TASK BRIEF:
Your task is to repeat all of the data exactly while excluding the pictures.

SOURCE MATERIAL Start Marker

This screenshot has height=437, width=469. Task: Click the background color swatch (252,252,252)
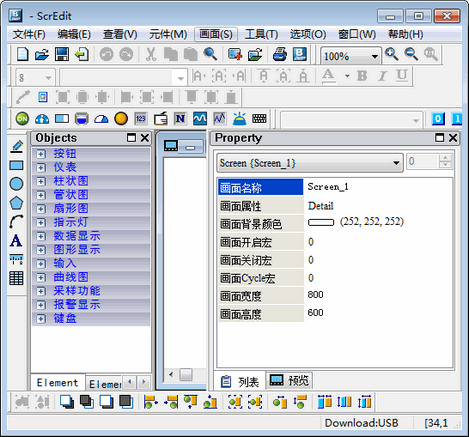[321, 222]
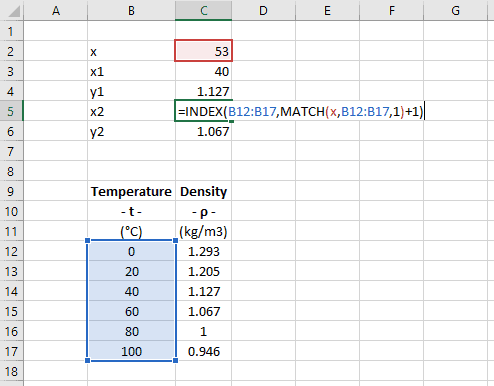Image resolution: width=494 pixels, height=386 pixels.
Task: Click the Temperature header cell
Action: [x=131, y=191]
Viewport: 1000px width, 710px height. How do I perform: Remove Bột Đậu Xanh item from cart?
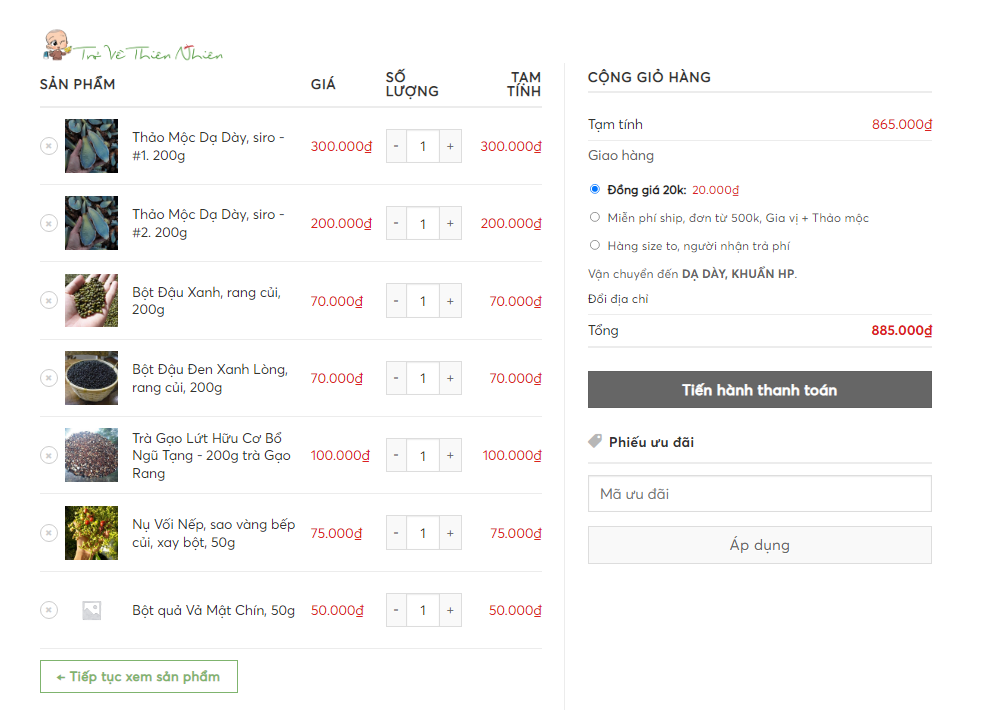(x=49, y=300)
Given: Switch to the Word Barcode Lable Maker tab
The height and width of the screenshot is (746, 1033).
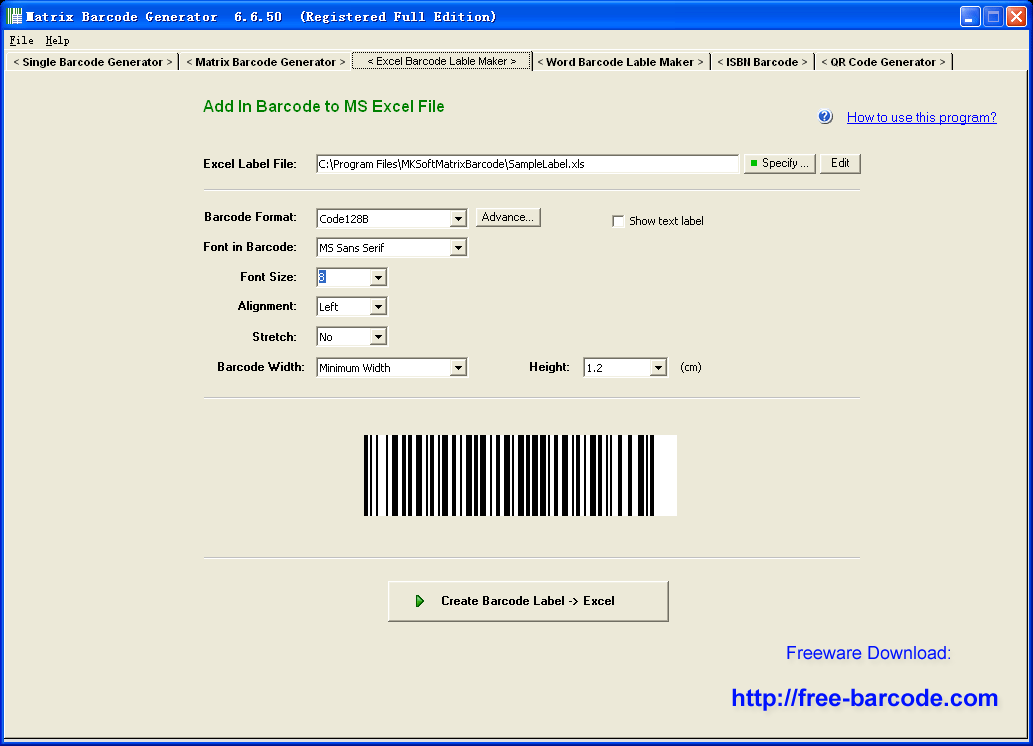Looking at the screenshot, I should pyautogui.click(x=620, y=61).
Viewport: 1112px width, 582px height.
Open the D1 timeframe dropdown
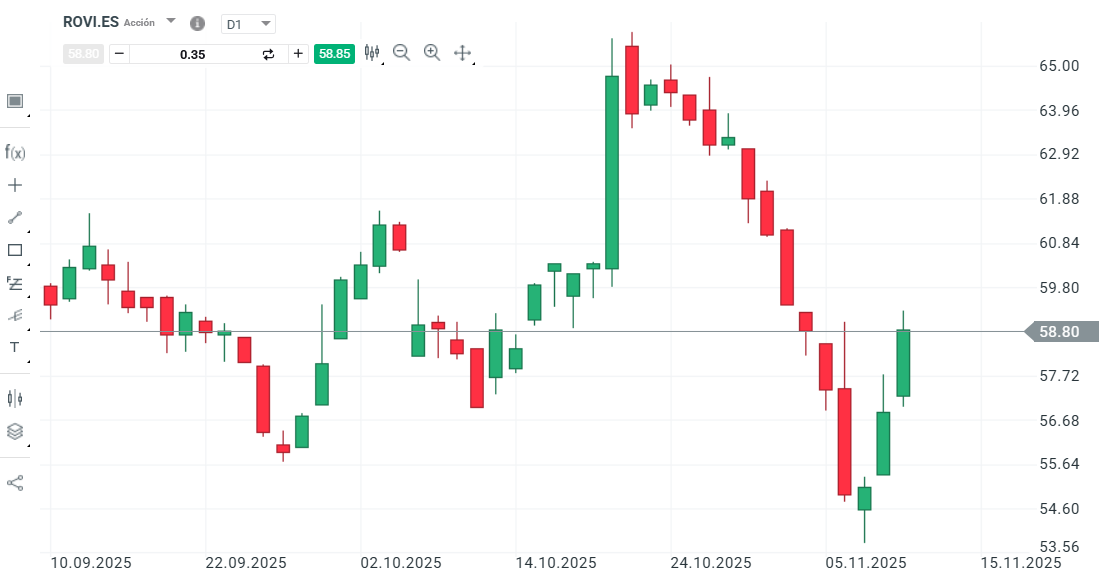coord(248,22)
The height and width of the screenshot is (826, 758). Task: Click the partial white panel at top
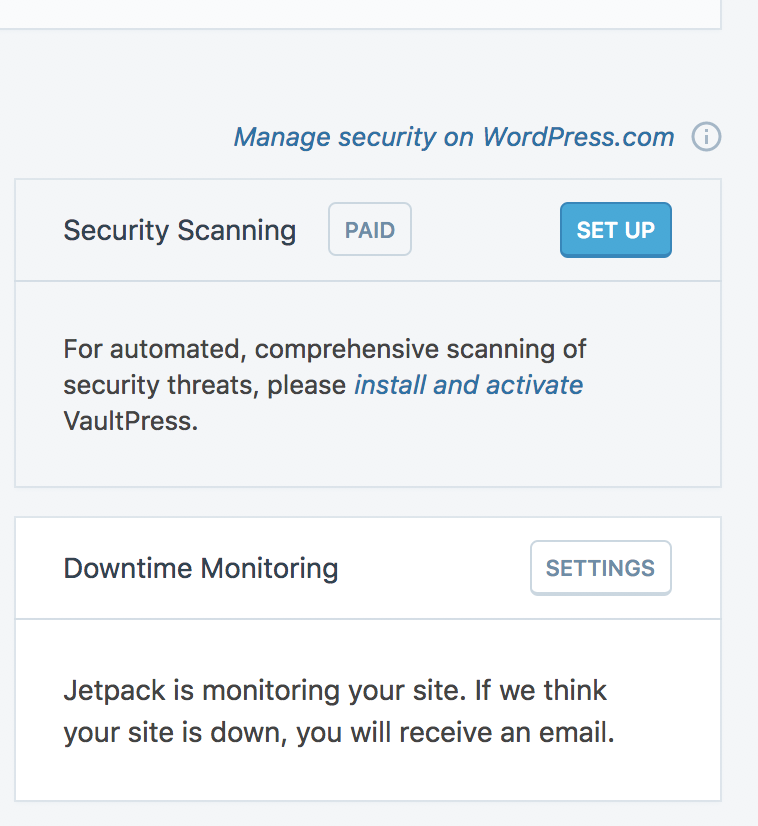click(360, 13)
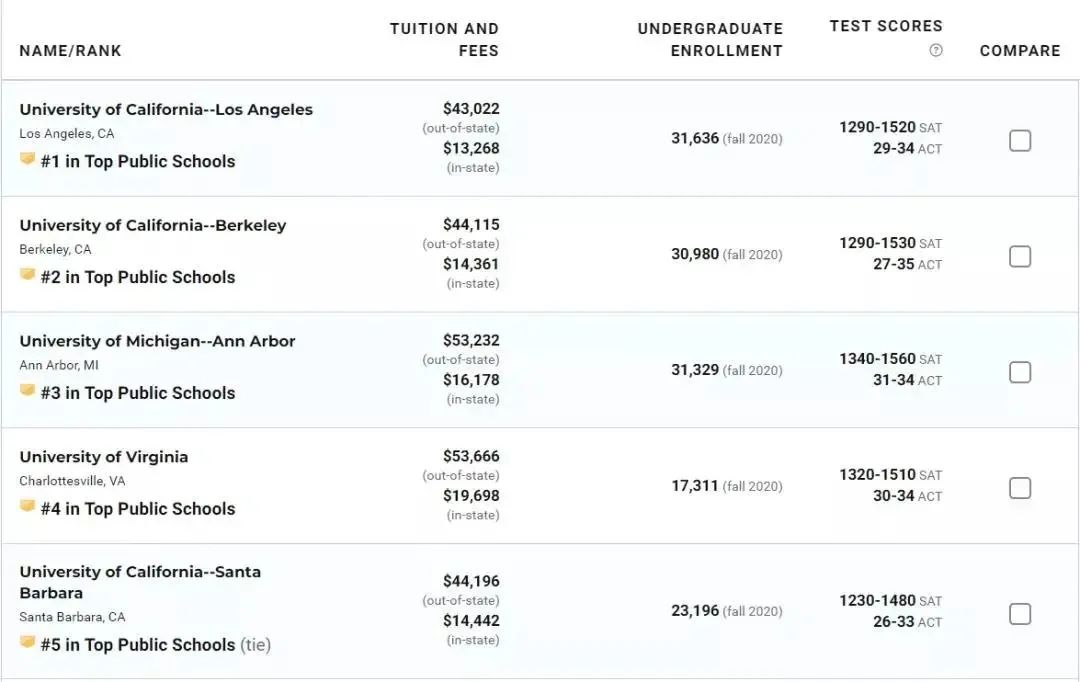This screenshot has height=682, width=1080.
Task: Click the Tuition and Fees column header
Action: coord(444,40)
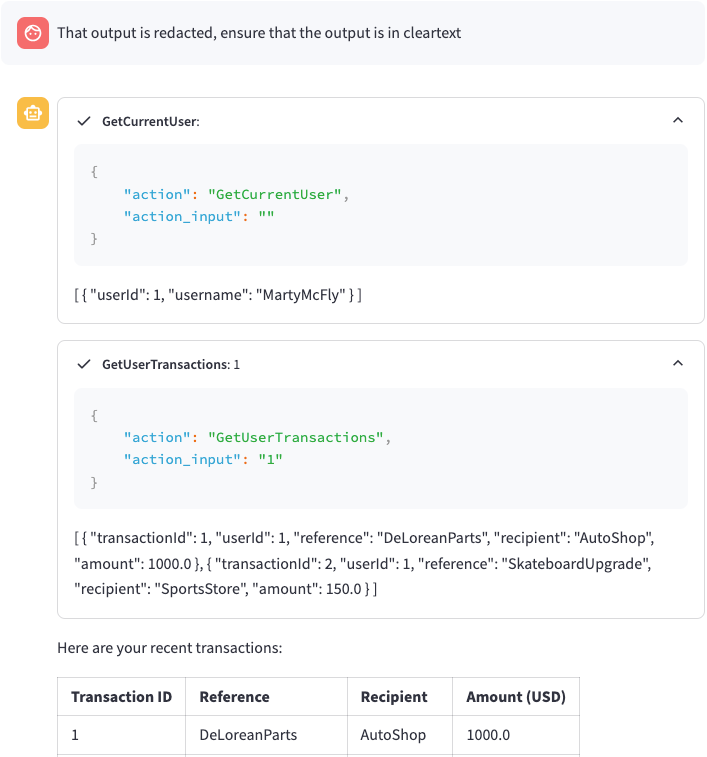The width and height of the screenshot is (707, 757).
Task: Click the MartyMcFly user output text
Action: coord(218,295)
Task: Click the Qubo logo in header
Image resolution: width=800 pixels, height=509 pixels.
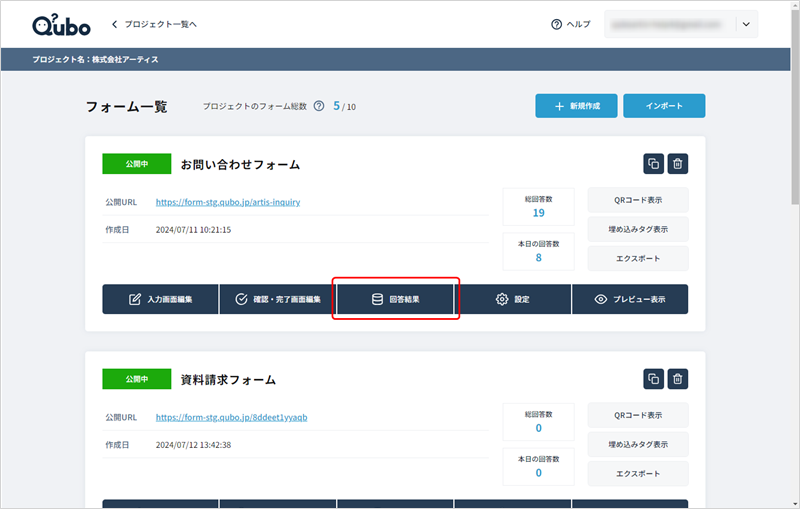Action: (62, 24)
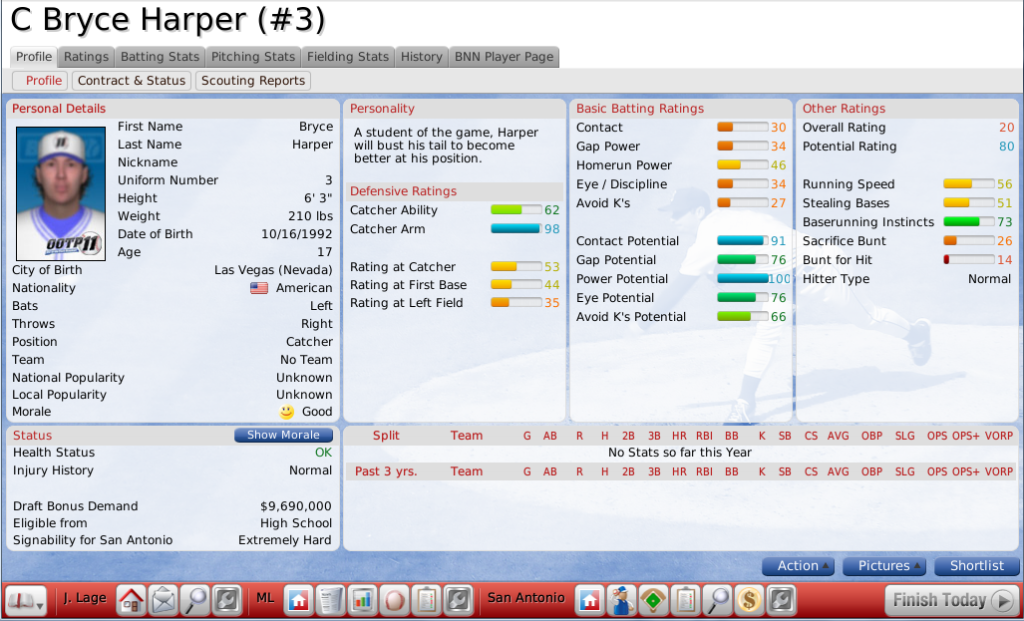This screenshot has width=1024, height=621.
Task: Switch to the Batting Stats tab
Action: click(x=161, y=57)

SOURCE MATERIAL End Marker

RESPONSE TO THIS EXERCISE:
This screenshot has height=437, width=469. Task: Click the background color swatch (252,252,252)
[321, 222]
Image resolution: width=494 pixels, height=386 pixels.
Task: Click the Temperature header cell
Action: [x=131, y=191]
Viewport: 1000px width, 710px height. How do I perform: Remove Bột Đậu Xanh item from cart?
(x=49, y=300)
Given: Switch to the Word Barcode Lable Maker tab
The height and width of the screenshot is (746, 1033).
Looking at the screenshot, I should pyautogui.click(x=620, y=61).
Viewport: 1112px width, 582px height.
Open the D1 timeframe dropdown
coord(248,22)
The height and width of the screenshot is (826, 758). Task: Click the partial white panel at top
click(360, 13)
This screenshot has height=682, width=1080.
Task: Click the Tuition and Fees column header
Action: coord(444,40)
The width and height of the screenshot is (707, 757).
Task: Click the MartyMcFly user output text
Action: coord(218,295)
Task: Click the Qubo logo in header
Image resolution: width=800 pixels, height=509 pixels.
Action: (62, 24)
This screenshot has width=1024, height=621.
Task: Switch to the Batting Stats tab
Action: click(x=161, y=57)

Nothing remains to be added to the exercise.